§ **Exercise goal**
Present exactly, and only, the lines running from the line that contains "This screenshot has width=1568, height=772." through the end of the entries below.

═════ Provided records ═════

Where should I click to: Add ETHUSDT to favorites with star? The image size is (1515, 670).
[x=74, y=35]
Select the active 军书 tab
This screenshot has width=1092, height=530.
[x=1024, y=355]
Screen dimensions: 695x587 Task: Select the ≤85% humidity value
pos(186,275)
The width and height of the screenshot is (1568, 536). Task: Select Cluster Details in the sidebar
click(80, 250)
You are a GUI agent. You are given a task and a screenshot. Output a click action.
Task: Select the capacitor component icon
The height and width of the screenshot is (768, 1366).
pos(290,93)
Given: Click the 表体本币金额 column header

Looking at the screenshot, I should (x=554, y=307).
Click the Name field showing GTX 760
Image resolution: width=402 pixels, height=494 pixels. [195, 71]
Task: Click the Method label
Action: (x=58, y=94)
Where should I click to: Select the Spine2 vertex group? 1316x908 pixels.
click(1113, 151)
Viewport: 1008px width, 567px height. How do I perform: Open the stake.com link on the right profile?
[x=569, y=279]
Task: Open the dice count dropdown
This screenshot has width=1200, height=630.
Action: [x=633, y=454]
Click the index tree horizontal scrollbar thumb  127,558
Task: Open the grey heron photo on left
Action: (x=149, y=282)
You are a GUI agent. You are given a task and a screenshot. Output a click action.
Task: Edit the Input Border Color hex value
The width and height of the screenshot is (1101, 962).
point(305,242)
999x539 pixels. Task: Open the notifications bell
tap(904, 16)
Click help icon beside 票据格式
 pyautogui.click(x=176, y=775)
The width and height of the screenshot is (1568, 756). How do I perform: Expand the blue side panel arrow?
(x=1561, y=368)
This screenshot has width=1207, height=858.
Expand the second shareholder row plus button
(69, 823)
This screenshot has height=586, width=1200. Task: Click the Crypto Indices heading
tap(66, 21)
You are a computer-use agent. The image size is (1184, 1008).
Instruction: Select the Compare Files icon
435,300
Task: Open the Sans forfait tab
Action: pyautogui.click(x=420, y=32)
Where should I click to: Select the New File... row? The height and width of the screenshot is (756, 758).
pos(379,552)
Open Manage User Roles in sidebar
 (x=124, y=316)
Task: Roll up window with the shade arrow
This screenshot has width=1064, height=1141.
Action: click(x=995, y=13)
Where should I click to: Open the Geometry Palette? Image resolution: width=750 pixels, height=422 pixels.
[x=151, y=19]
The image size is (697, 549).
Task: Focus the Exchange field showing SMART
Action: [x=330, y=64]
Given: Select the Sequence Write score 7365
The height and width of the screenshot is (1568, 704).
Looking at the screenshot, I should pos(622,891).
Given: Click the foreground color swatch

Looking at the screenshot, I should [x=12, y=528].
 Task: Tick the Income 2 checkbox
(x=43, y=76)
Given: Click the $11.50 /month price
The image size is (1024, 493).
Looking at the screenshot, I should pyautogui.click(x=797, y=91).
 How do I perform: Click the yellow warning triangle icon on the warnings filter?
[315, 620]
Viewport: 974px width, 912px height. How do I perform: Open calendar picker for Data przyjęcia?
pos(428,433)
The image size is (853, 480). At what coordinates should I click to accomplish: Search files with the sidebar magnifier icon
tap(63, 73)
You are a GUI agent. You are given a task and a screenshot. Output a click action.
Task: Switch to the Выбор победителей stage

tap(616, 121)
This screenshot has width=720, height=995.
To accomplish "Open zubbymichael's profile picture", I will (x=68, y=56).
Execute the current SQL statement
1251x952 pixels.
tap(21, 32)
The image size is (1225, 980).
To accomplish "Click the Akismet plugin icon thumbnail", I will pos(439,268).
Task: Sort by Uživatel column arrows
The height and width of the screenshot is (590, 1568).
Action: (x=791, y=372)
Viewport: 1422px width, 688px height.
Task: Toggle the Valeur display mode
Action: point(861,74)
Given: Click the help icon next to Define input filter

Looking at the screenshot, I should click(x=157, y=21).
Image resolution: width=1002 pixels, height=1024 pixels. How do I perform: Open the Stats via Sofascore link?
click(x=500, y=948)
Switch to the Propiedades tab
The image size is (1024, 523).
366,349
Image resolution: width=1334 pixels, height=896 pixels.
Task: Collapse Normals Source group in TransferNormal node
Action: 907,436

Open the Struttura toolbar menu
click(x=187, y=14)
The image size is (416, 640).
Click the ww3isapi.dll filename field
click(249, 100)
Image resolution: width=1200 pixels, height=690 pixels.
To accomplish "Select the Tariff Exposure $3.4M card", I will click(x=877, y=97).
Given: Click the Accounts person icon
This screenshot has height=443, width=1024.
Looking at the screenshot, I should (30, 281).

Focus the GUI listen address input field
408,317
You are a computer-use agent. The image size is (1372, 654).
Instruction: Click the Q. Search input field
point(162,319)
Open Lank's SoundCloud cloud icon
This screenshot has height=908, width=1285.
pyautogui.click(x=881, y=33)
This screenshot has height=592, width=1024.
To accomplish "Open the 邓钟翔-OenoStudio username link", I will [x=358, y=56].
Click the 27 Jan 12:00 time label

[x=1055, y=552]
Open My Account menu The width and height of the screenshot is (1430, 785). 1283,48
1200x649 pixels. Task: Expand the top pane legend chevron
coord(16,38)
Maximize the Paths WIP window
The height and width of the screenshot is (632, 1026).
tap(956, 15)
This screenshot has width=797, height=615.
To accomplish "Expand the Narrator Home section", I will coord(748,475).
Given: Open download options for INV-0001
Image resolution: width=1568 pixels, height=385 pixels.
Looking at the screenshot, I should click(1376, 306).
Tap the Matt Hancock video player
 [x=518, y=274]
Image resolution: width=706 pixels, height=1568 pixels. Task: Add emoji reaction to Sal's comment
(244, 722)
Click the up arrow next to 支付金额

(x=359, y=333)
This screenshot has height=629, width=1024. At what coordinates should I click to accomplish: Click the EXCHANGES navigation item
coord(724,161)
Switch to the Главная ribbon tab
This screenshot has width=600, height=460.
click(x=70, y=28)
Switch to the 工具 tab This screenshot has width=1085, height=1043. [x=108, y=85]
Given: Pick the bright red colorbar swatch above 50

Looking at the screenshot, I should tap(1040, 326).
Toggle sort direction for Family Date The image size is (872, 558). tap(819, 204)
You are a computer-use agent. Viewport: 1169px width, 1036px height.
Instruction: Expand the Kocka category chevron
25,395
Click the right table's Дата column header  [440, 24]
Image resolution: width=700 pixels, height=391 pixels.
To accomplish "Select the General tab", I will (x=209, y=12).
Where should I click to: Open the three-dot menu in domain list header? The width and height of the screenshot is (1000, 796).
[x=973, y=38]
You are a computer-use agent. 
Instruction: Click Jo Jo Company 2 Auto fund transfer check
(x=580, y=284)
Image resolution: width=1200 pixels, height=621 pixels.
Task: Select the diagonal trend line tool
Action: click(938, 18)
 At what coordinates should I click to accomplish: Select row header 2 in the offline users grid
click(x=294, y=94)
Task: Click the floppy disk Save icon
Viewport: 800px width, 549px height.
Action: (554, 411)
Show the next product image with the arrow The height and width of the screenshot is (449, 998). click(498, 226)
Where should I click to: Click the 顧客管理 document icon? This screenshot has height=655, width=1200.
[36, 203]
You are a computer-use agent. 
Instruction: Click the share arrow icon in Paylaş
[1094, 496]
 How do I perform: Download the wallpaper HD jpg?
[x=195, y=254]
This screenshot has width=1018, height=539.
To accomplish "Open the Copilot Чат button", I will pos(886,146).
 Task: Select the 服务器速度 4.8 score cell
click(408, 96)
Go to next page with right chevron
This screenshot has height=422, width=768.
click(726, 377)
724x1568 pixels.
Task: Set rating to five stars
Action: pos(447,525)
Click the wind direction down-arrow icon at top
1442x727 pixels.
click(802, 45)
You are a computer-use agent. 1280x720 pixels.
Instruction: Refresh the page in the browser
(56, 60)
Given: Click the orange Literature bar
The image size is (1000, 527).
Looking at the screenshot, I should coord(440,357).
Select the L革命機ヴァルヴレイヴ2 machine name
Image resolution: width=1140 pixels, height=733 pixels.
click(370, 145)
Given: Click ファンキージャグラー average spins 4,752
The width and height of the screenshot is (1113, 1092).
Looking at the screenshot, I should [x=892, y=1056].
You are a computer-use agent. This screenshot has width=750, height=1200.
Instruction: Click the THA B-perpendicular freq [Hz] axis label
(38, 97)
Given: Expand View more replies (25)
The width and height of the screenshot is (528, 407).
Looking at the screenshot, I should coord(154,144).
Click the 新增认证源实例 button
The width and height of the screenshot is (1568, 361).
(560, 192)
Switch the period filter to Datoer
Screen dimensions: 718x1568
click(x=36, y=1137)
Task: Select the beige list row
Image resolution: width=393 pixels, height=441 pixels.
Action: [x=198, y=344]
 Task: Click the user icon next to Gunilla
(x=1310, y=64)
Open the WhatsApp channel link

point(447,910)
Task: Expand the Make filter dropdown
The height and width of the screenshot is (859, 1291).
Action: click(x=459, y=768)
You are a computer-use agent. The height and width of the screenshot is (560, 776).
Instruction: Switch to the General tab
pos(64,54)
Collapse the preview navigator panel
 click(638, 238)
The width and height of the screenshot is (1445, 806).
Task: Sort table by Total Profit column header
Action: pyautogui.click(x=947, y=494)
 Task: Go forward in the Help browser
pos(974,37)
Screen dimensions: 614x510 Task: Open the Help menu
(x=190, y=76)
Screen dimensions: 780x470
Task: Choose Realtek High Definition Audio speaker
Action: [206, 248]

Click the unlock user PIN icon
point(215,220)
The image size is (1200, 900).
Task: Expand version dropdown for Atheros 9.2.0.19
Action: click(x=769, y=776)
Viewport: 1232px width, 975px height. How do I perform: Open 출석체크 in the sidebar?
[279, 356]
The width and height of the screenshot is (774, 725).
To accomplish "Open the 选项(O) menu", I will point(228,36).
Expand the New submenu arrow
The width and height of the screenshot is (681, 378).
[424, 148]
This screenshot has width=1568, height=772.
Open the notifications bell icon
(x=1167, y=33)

═════

§ **Problem solution**
This screenshot has width=1568, height=772.
Open the notifications bell icon
(x=1167, y=33)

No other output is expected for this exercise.